1. Die neuen Entscheidungsregeln treten erst 2014 bzw. 2017 statt wir ursprünglich gedacht schon 2009 in Kraft. So behält Polen länger seinen größeren Einfluss bzw. diese betreffen allgemein nicht mehr die Entscheider von heute.

2. Die Europäische Grundrechtecharta ist nicht Teil des Vertrags. Zudem kann ein Land beschließen, dass sie dort keine Geltung hat, so wie dies Großbritannien, das damit aufgrund seiner Verfassungstradition ein Problem hat, tun wird.

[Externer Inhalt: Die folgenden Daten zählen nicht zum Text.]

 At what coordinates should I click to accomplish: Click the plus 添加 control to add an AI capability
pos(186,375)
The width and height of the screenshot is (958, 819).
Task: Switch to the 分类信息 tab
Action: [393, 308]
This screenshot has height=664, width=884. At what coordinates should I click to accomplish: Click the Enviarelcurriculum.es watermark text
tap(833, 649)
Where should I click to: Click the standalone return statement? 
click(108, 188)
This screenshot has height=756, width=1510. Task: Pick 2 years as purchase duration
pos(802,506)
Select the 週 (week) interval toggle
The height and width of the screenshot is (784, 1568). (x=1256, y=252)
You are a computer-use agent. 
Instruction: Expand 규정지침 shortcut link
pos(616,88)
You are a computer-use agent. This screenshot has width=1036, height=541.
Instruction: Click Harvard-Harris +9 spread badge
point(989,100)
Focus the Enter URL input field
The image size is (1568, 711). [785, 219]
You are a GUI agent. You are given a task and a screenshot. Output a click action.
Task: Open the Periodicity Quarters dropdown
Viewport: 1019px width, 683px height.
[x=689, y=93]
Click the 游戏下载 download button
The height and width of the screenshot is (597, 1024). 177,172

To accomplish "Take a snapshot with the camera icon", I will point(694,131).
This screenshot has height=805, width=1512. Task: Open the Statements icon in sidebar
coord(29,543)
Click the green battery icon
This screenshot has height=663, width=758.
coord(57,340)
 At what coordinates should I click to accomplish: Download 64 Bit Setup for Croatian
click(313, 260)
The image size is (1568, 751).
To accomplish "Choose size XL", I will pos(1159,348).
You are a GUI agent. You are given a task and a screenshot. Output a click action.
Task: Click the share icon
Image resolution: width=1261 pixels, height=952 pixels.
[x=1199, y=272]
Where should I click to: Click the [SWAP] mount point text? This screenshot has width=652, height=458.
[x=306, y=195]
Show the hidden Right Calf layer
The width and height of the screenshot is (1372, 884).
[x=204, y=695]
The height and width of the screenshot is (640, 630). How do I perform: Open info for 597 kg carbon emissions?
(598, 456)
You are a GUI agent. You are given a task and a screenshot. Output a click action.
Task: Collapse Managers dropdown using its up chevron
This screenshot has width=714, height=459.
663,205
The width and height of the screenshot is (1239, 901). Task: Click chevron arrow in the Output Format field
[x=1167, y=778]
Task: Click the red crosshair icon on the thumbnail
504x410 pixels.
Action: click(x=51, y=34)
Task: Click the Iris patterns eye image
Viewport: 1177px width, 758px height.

3. Alle Elemente, die auf eine Staatlichkeit der EU hindeuten, treten nicht im Vertrag auf. Das betrifft die Fahne, die Hymne, der Name Verfassung, der Titel des Außenministers, usw. Das ist zwar Schade, die Symbole bleiben aber alle de facto bestehen.

Fazit: Die Zugeständnisse, die gemacht wurden, sind zu verkraften, da die Kernintention, nämlich die Beendigung der Lähmung der Union durch eine Reform der Abstimmungsmodalitäten und der Ausweitung der Mehrheitsentscheidungen erreicht wurde. Allerdings hätte man auch gleich die Verfassung annehmen können, da eigentlich zum Großteil jetzt das gleiche Beschlossen wurde. Diesmal gibt es aber keine Volksabstimmungen.